Officials have signaled that the long-clogged
pipeline of initial public offerings will reopen, and chunks of major SOEs not
previously on the block will be sold, although timing is unclear given poor
market conditions.
The government is also considering selling
SOEs in industries where private and foreign-invested businesses are performing
well, including seafood, textiles and coffee while retaining ownership in
transport, oil and gas, and power.
On October 24, the prime minister ordered
creation of an advisory committee for monetary and fiscal policy.
Also, the State Bank of Vietnam is working to
avert a banking crisis by orchestrating consolidation of the crowded sector.

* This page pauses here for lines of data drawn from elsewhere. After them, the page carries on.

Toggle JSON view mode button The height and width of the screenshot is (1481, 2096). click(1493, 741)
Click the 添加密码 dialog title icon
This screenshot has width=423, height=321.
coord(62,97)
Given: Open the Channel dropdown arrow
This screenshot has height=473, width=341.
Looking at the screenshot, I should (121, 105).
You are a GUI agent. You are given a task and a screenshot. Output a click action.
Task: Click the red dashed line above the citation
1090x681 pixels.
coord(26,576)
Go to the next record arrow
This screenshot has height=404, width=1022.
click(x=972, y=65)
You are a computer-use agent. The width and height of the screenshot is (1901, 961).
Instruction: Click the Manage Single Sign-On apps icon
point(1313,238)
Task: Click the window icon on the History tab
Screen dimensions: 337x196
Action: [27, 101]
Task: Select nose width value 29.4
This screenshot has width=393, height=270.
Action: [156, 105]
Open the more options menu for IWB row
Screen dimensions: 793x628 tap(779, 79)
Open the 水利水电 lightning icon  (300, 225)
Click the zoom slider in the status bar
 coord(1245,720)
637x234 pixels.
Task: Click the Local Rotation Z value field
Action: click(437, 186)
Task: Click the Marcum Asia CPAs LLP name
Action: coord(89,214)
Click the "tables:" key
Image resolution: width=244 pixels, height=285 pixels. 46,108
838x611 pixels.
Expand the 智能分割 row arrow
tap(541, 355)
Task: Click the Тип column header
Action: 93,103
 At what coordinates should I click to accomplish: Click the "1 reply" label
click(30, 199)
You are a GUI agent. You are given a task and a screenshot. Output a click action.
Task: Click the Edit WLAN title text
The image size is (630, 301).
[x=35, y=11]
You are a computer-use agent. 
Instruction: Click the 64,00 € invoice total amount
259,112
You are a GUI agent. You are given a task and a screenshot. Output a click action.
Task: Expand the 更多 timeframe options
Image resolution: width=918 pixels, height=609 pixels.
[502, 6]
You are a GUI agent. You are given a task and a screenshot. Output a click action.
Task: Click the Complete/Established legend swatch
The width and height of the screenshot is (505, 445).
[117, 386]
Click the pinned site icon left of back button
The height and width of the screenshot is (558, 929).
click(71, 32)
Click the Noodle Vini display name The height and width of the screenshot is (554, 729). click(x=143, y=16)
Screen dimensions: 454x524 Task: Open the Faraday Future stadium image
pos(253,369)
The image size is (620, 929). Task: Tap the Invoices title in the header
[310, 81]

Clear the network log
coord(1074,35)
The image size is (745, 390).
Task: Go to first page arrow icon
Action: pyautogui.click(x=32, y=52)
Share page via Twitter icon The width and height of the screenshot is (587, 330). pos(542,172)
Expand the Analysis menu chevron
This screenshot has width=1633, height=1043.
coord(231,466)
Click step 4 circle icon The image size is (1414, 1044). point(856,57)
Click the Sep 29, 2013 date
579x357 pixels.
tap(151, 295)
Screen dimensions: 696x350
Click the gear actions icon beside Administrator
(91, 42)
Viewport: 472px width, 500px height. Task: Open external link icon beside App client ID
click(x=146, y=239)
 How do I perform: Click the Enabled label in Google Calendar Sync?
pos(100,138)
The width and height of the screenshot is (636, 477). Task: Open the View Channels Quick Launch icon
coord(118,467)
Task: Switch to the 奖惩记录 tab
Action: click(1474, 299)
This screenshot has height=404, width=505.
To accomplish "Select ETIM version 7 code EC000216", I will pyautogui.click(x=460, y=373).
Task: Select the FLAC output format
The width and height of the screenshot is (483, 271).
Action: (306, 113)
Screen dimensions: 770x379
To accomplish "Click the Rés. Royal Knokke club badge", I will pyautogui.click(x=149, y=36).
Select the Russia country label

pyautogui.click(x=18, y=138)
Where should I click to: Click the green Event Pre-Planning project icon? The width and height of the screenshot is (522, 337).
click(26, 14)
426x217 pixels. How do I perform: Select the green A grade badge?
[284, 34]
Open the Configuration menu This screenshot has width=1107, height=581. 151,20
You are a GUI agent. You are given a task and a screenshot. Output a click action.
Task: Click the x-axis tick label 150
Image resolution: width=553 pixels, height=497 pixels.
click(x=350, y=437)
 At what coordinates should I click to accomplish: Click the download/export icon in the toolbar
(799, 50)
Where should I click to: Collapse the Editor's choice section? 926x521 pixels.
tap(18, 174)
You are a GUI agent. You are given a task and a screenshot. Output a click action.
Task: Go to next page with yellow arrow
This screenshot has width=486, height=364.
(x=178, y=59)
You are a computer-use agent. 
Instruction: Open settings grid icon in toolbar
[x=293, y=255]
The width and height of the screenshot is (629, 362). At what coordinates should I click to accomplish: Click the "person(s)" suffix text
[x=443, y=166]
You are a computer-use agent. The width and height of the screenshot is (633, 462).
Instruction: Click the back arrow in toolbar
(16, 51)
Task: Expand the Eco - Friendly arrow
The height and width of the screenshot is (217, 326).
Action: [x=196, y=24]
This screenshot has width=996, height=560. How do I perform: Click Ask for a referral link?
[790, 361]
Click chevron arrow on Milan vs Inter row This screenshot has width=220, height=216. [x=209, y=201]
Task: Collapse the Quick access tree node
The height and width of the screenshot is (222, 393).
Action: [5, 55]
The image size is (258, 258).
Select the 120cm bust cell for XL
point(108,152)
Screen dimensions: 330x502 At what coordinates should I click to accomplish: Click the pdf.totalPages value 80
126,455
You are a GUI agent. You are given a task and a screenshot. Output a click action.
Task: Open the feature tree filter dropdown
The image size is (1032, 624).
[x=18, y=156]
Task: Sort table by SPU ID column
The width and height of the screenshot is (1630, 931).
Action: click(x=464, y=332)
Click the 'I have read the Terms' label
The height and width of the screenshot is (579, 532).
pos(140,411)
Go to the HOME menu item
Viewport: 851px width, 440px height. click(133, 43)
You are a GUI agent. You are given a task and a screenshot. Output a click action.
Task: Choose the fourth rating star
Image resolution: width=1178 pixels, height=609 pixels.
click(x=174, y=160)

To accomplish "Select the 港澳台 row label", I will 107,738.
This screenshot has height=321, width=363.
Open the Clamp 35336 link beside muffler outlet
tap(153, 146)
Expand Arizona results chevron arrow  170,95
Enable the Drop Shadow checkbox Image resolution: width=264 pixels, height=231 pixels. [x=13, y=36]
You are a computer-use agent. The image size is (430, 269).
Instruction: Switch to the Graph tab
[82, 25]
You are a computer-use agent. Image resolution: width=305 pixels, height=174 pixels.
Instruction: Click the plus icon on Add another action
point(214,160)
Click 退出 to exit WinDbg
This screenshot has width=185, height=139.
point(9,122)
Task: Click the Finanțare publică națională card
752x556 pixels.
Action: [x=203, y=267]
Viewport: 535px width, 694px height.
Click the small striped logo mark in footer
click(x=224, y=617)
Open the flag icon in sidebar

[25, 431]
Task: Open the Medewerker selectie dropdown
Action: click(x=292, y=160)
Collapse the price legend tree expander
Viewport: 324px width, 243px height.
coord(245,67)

Prime Minister Dung has asked the SBV to draft a plan for restructuring the
commercial banking system.
FOOT-DRAGGING
Whether the initiatives bear fruit may hinge
on how united the leadership is and how much interest groups such as SOEs drag
their feet.
Trong, the party leader, is a clear supporter
of action. Sources say President Truong Tan Sang, another party heavyweight,
has also been talking up a new reform agenda.
Prime Minister Dung has met domestic and
international economists. Attendees say the meetings have been unusually
critical and candid, and that Dung demonstrates understanding of the problems.
Sources say one close Dung advisor now is
Truong Dinh Tuyen, a reform-minded former trade minister nicknamed Mr. WTO for
his role negotiating Vietnam's entry into the World Trade Organization in 2006.
Some critics, however, remain unconvinced
about the convictions of Dung, whose economic management during his first
five-year term helped create the current conundrum.
Analysts including Vietnam watcher Carl Thayer
of the University of New South Wales say Dung emerged from the reshuffle as the
most influential political figure.
Doanh, the economist who has given advice,
said the reform plan that party leader Trong outlined took a "harder and
more straightforward look" at shortcomings than a government report to the
Central Committee -- hinting at a possible wrangle between the government and
party.
'VERY
BLURRED' REPORT
The government's report was "very
blurred" on SOE reform, a critical piece of any true reform agenda, Doanh
said.
The state sector has been shrinking and now
accounts for about 40 percent of the economy, but it consumes an outsized piece
of the investment pie.
As an indicator of where things could go, the
report by Cung of CIEM proposed a complete cut-off of SOEs from special privileges,
forcing them to live or die by the market.
"If they make losses and default, they
should go bankrupt like other businesses. The State should provide no
guarantees or debt payments," wrote Cung.
But talk is cheap, says Doanh. He and other
analysts worry that conditions may not be "painful" enough for
leaders to take truly bold steps.
"Sometimes you hear strong rhetoric, but
what we need is action, not rhetoric," said the former official.
Entrenched interests may already be slowing
things down.
The Ministry of Planning and Investment said
in late October it had yet to complete its SOE reform proposal because it could
not get data from the companies.
SOEs are also fighting the finance ministry's
plan to restrict their investment in banking, insurance and securities
companies, state media have reported.
"The difficulty is that the reforms
directly impact the interests of some forces that the governing mechanism
relies on," said Thien of the Vietnam Economic Research Institute, who's
on a council advising the government on financial policy. "But not
restructuring the economy is not an option."